Cela dit, comme vous l’avez souligné, on peut considérer qu’il y a une violation du protocole additionnel sur la démocratie et la bonne gouvernance. Ce protocole en son article 2, alinéa 1, interdit toute modification substantielle de la loi électorale dans les six mois qui précèdent l’élection. L’élection était prévue le 25 février 2024, et le mandat du président Macky Sall est censé prendre fin le 2 avril 2024.
On est en droit de penser que la Cedeao intervienne pour essayer de remettre les pendules à l’heure. En 2009, au Niger, le président Mamadou Tandja, qui était au bout de son deuxième mandat, s’est laissé aller dans des manœuvres en dissolvant l’Assemblée nationale, et en révoquant la Cour constitutionnelle dans le but d’organiser un référendum qui puisse lui ouvrir la voie à un troisième mandat. A l’époque, la Cedeao est montée au créneau et a suspendu le Niger de ses instances. L’organisation a justifié sa décision par le fait que la modification de la loi électorale ne pouvait intervenir six mois avant l’élection.

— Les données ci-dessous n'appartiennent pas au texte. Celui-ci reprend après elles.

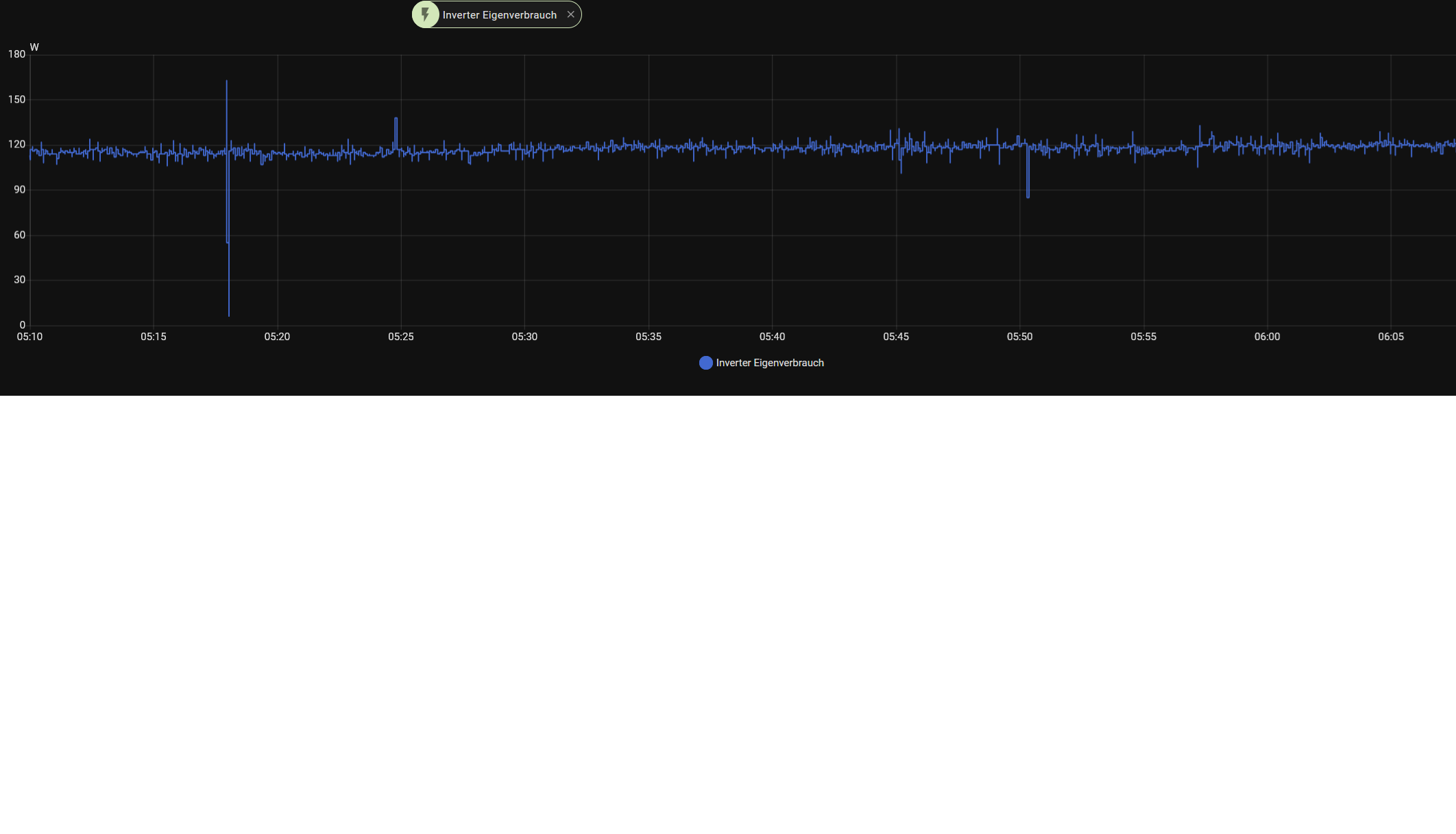Screen dimensions: 1456x834
Task: Click the lowest dip point near 05:18
Action: pos(229,314)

Il me semble que nous sommes dans le même cas de figure au Sénégal. La Cedeao devrait donc monter au créneau, intervenir pour remettre les pendules à l’heure.

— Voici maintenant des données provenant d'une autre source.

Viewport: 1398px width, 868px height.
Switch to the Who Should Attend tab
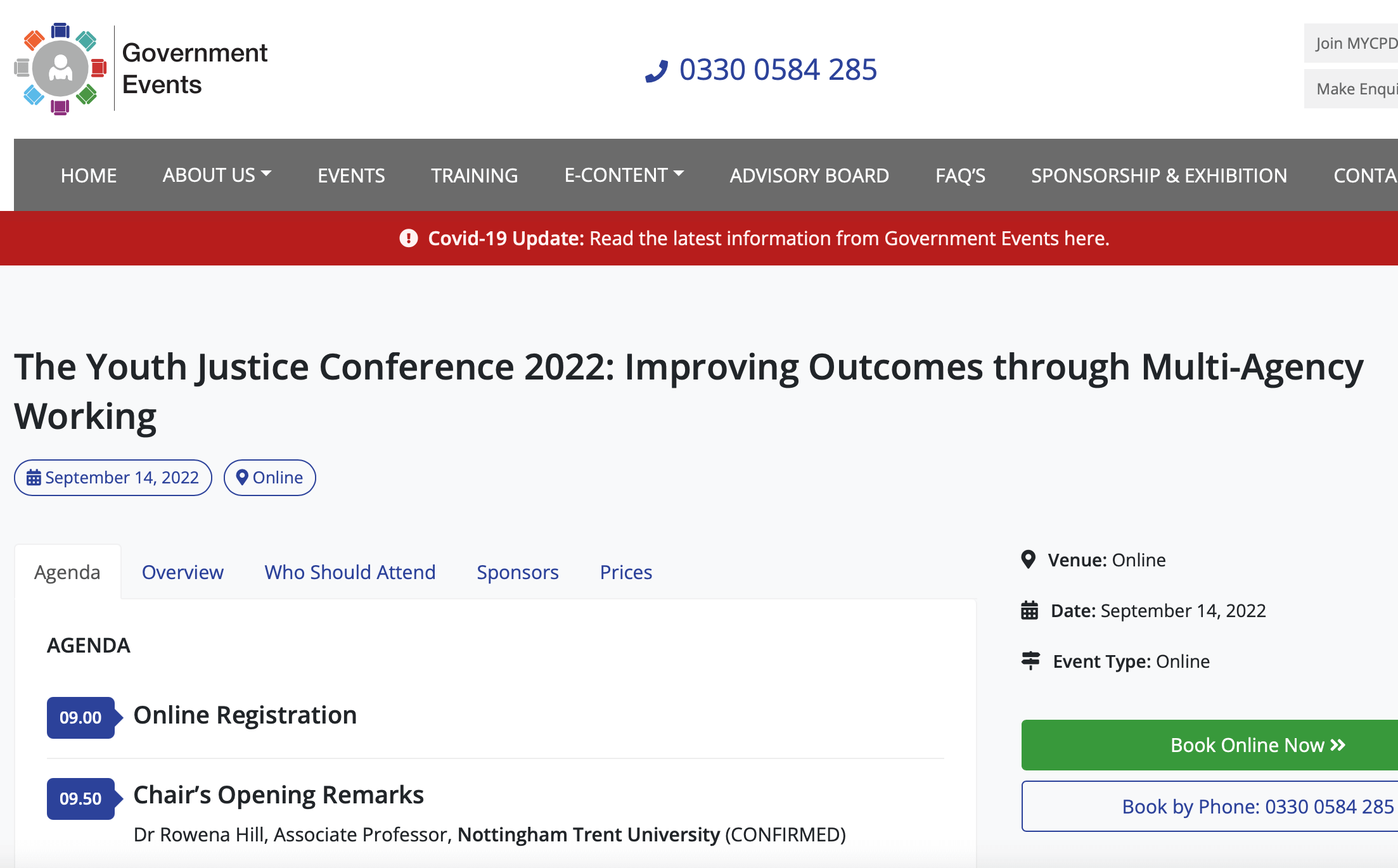350,572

Q – Le président Macky Sall fait partie de ces chefs d’État influents au sein de la Cedeao. Est-ce qu’une décision de suspension du Sénégal sera facile à prendre pour l’ensemble des chefs d’État ?
Dr RLB – Aujourd’hui, la Cedeao est à la croisée des chemins. Il s’agit pour elle de montrer si elle est respectueuse de ses propres principes ou si elle doit tenir compte de la personnalité en jeu pour prendre cette décision. Moi, je crois qu’aujourd’hui, elle est mise à l’épreuve. Et l’attitude qu’elle aura face à cette situation restaurera plus ou moins son image ou continuera à dégrader davantage cette image.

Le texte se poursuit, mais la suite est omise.